The 2015/16 edition was to be the final printed edition due to high printing costs and a drop in readership, but after purchasing the rights to the guide, online bookmaker BetEasy revived the print edition in 2019.

==History==
First published in 1875 the Miller's Guide is named after its founder, English born James J. Miller who was only 16 years old when he stepped off a ship in Melbourne in 1848. Miller tried his hand on the goldfields and although failing to dig up a fortune, he had been greatly impressed by the way the diggers enjoyed a wager.

Shortly after returning to Melbourne he started Australia's first sweepstakes and the business boomed until the early 1880s when the law decreed that all sweeps were illegal. But Miller's main interest revolved around bookmaking.

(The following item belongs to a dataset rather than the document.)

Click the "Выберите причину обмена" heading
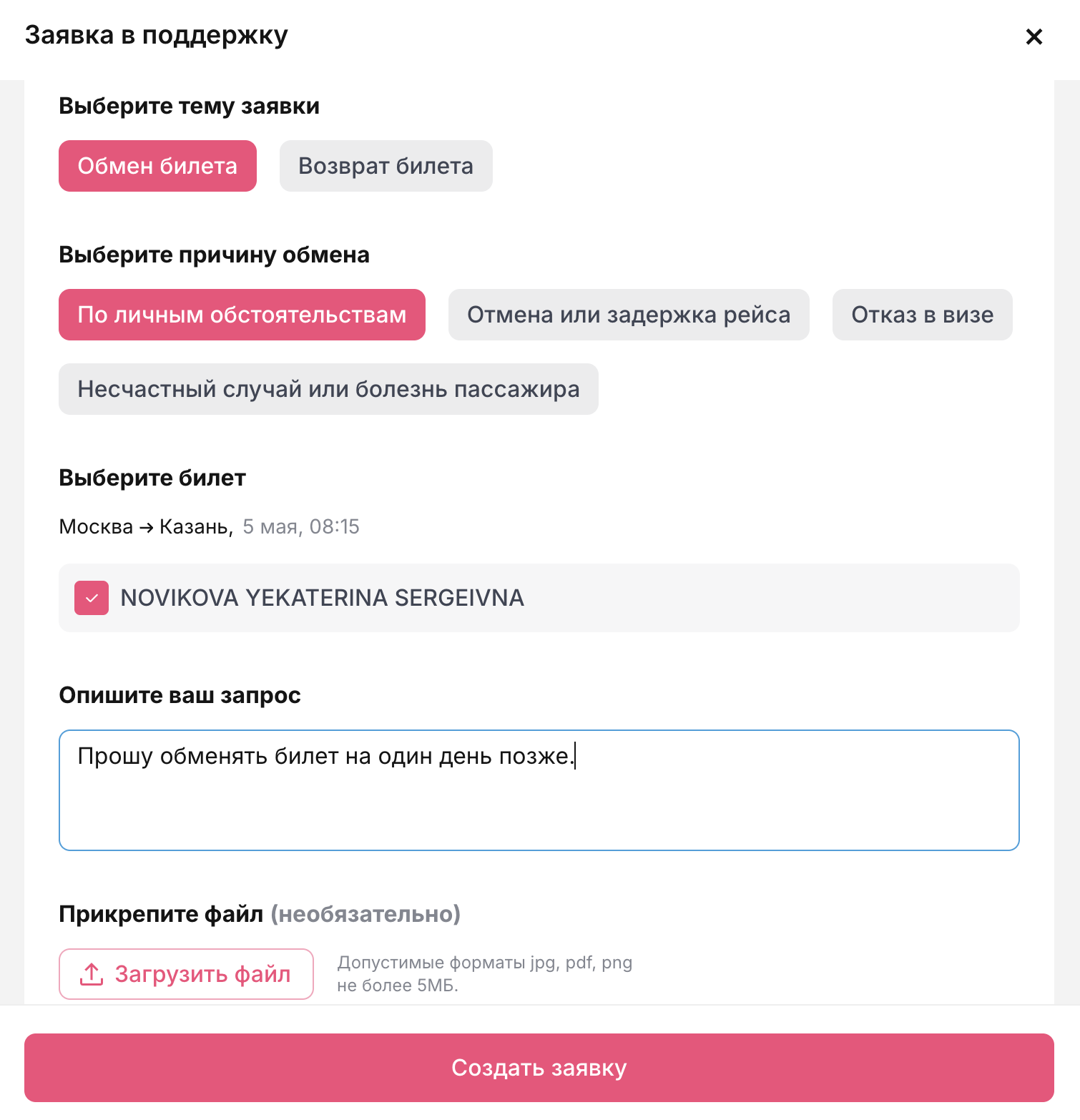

He had first started taking bets in the late 1850s and soon progressed to be one of Victoria's best known and trustworthy in what was seen then as an even more risky business than it is today. An advertisement in the 1887 pamphlet read: "Mr. J.J. Miller Has Books Open and will lay the odds on all the leading races of the current year. Gentlemen favouring him with their business may depend on the best possible prices compatible with the certainty that settling day will arrive. I may remark I have been before you for thirty years, and during the last 10 years I have received and disbursed of trust monies alone over a Half Million sterling." As a bookmaker he obviously judged the value of his customers wishing to place early bets on the Caulfield Cup and Melbourne Cups and to further their interest decided to produce a list with race form for the entries. Thus the original Miller's Pamphlet was born.

==Today's publication==
The content of the present day Miller's Guide contains results of nearly 300 Group and Listed Australian horse races in 744 pages, whereas originally it was 80 pages and listed about a dozen races and carried limited information on other sporting codes. All codes of football, cricket, golf, tennis and many more modern sports also get greater coverage in the today's Miller's Guide. As with J.J. Miller's first publication, a detailed form guide for all entries in the Caulfield Cup and Melbourne Cup is provided.

==Publishers==
Miller had his own print works at 72 Collins Street, Melbourne, and produced the book himself. He later moved his print works to 17 John Street Clifton Hill. The book remained in the ownership of the Miller family until it was taken over by The Herald and Weekly Times in 1952.

A longtime editor of the book at the HWT was Bill "Taffy" Combes who produced the book for the HWT until 1976. It was then produced for the HWT by Bill Henry until 1984. The book was then produced by Dennis Huxley for the HWT from 1985 until 1990 when he purchased the masthead from the HWT. He has produced it since then and has also started a website.

==Trivia==
Editions from over 100 years carried gems of information such as:

- Haircutting - In a match race between Prof. Herrod of New York and Prof. Devereux of Brooklyn (each two subjects), Herrod won. He finished the first man in 4m 30s, and the second in 2m 40s.
- Butchering - Bullock Dressed in 3m. 40s, go-as-you-please style, John Malone, Chicago, Ill., 18 August 1883.
- Tailoring- A Tweed suit turned out in three hours 23 min., by London and American Tailoring Co., Oct. 1886.

- Filed under Ratting in the 1887 annual it stated: 25 rats killed in 1min 28s Jimmy Shaw's dog Jacko, London, Eng., 20 August 1861; 60 rats, 2m 43s Jacko, London, 29 July 1862; 100 rats, 5m 28s, Jacko, London, 1 May 1862; 200 rats, 14m 37s Jacko, London, 10 June 1862; 1,000 rats, less than 100 minutes, Jacko, London, 1 May 1862.